• TASK: The answer should contain all of the data, retyped without any alteration.
--- START ---
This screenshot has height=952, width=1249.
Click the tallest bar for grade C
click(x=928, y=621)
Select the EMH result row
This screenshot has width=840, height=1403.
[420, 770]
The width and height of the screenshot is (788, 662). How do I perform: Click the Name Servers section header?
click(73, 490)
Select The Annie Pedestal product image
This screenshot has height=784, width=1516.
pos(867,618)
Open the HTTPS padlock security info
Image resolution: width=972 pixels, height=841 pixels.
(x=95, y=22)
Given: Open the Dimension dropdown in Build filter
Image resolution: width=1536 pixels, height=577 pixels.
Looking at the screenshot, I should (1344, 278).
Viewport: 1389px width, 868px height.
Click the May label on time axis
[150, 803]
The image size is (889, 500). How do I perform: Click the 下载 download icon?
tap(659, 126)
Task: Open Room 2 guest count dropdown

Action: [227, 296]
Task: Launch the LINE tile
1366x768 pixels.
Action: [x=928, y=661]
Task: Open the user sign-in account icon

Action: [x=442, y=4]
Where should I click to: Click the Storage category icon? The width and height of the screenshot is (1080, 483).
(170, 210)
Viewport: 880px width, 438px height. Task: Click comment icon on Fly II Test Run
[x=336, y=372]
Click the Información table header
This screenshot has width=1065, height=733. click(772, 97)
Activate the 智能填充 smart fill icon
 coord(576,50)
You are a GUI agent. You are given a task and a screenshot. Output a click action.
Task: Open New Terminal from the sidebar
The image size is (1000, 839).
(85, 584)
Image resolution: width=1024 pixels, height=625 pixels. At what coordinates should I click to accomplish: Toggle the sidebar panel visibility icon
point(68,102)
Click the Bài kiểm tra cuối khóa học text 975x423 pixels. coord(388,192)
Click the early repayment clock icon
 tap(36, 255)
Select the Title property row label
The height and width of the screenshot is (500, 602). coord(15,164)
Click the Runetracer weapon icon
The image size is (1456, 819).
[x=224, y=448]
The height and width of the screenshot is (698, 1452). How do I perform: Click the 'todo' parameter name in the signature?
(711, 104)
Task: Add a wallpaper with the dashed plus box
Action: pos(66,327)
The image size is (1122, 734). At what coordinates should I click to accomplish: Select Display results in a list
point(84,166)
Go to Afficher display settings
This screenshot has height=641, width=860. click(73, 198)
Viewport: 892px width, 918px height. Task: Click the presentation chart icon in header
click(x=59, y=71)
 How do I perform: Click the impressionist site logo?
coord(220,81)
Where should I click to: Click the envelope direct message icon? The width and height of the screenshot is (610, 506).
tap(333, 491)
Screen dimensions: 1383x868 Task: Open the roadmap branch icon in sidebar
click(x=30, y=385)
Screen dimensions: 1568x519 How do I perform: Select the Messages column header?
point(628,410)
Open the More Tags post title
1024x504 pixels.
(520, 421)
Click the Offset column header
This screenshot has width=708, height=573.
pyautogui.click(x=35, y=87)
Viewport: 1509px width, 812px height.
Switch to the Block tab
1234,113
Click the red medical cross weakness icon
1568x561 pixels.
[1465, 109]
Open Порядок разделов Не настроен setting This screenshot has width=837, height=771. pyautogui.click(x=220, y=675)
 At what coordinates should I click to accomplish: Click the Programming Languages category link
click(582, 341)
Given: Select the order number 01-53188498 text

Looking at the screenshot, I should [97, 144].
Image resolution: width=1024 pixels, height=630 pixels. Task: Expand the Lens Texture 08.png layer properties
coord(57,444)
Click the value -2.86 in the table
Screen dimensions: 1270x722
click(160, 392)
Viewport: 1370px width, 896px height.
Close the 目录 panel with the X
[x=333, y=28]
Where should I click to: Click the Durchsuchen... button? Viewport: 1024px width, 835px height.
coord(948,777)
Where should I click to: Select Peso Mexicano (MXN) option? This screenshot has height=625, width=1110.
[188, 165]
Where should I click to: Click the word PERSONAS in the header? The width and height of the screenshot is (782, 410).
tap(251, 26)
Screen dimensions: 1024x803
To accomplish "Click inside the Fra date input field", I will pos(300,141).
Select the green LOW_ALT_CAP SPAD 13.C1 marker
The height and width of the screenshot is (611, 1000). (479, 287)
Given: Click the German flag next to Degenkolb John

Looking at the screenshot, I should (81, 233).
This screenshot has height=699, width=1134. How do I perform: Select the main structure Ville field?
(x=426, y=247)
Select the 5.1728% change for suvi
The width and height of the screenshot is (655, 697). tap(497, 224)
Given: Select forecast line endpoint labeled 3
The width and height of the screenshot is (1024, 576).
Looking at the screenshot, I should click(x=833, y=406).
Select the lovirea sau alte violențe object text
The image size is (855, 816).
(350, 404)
--- END ---
• SOLUTION BELOW:
This screenshot has height=952, width=1249.
Click the tallest bar for grade C
click(x=928, y=621)
Select the EMH result row
This screenshot has width=840, height=1403.
[420, 770]
The width and height of the screenshot is (788, 662). How do I perform: Click the Name Servers section header?
click(73, 490)
Select The Annie Pedestal product image
This screenshot has height=784, width=1516.
pos(867,618)
Open the HTTPS padlock security info
Image resolution: width=972 pixels, height=841 pixels.
(x=95, y=22)
Given: Open the Dimension dropdown in Build filter
Image resolution: width=1536 pixels, height=577 pixels.
Looking at the screenshot, I should (1344, 278).
Viewport: 1389px width, 868px height.
Click the May label on time axis
[150, 803]
The image size is (889, 500). How do I perform: Click the 下载 download icon?
tap(659, 126)
Task: Open Room 2 guest count dropdown

Action: [227, 296]
Task: Launch the LINE tile
1366x768 pixels.
Action: [x=928, y=661]
Task: Open the user sign-in account icon

Action: [x=442, y=4]
Where should I click to: Click the Storage category icon? The width and height of the screenshot is (1080, 483).
(170, 210)
Viewport: 880px width, 438px height. Task: Click comment icon on Fly II Test Run
[x=336, y=372]
Click the Información table header
This screenshot has width=1065, height=733. click(772, 97)
Activate the 智能填充 smart fill icon
 coord(576,50)
You are a GUI agent. You are given a task and a screenshot. Output a click action.
Task: Open New Terminal from the sidebar
The image size is (1000, 839).
(85, 584)
Image resolution: width=1024 pixels, height=625 pixels. At what coordinates should I click to accomplish: Toggle the sidebar panel visibility icon
point(68,102)
Click the Bài kiểm tra cuối khóa học text 975x423 pixels. coord(388,192)
Click the early repayment clock icon
 tap(36, 255)
Select the Title property row label
The height and width of the screenshot is (500, 602). coord(15,164)
Click the Runetracer weapon icon
The image size is (1456, 819).
[x=224, y=448]
The height and width of the screenshot is (698, 1452). How do I perform: Click the 'todo' parameter name in the signature?
(711, 104)
Task: Add a wallpaper with the dashed plus box
Action: pos(66,327)
The image size is (1122, 734). At what coordinates should I click to accomplish: Select Display results in a list
point(84,166)
Go to Afficher display settings
This screenshot has height=641, width=860. click(73, 198)
Viewport: 892px width, 918px height. Task: Click the presentation chart icon in header
click(x=59, y=71)
 How do I perform: Click the impressionist site logo?
coord(220,81)
Where should I click to: Click the envelope direct message icon? The width and height of the screenshot is (610, 506).
tap(333, 491)
Screen dimensions: 1383x868 Task: Open the roadmap branch icon in sidebar
click(x=30, y=385)
Screen dimensions: 1568x519 How do I perform: Select the Messages column header?
point(628,410)
Open the More Tags post title
1024x504 pixels.
(520, 421)
Click the Offset column header
This screenshot has width=708, height=573.
pyautogui.click(x=35, y=87)
Viewport: 1509px width, 812px height.
Switch to the Block tab
1234,113
Click the red medical cross weakness icon
1568x561 pixels.
[1465, 109]
Open Порядок разделов Не настроен setting This screenshot has width=837, height=771. pyautogui.click(x=220, y=675)
 At what coordinates should I click to accomplish: Click the Programming Languages category link
click(582, 341)
Given: Select the order number 01-53188498 text

Looking at the screenshot, I should [97, 144].
Image resolution: width=1024 pixels, height=630 pixels. Task: Expand the Lens Texture 08.png layer properties
coord(57,444)
Click the value -2.86 in the table
Screen dimensions: 1270x722
click(160, 392)
Viewport: 1370px width, 896px height.
Close the 目录 panel with the X
[x=333, y=28]
Where should I click to: Click the Durchsuchen... button? Viewport: 1024px width, 835px height.
coord(948,777)
Where should I click to: Select Peso Mexicano (MXN) option? This screenshot has height=625, width=1110.
[188, 165]
Where should I click to: Click the word PERSONAS in the header? The width and height of the screenshot is (782, 410).
tap(251, 26)
Screen dimensions: 1024x803
To accomplish "Click inside the Fra date input field", I will pos(300,141).
Select the green LOW_ALT_CAP SPAD 13.C1 marker
The height and width of the screenshot is (611, 1000). (479, 287)
Given: Click the German flag next to Degenkolb John

Looking at the screenshot, I should (81, 233).
This screenshot has height=699, width=1134. How do I perform: Select the main structure Ville field?
(x=426, y=247)
Select the 5.1728% change for suvi
The width and height of the screenshot is (655, 697). tap(497, 224)
Given: Select forecast line endpoint labeled 3
The width and height of the screenshot is (1024, 576).
Looking at the screenshot, I should click(x=833, y=406).
Select the lovirea sau alte violențe object text
The image size is (855, 816).
(350, 404)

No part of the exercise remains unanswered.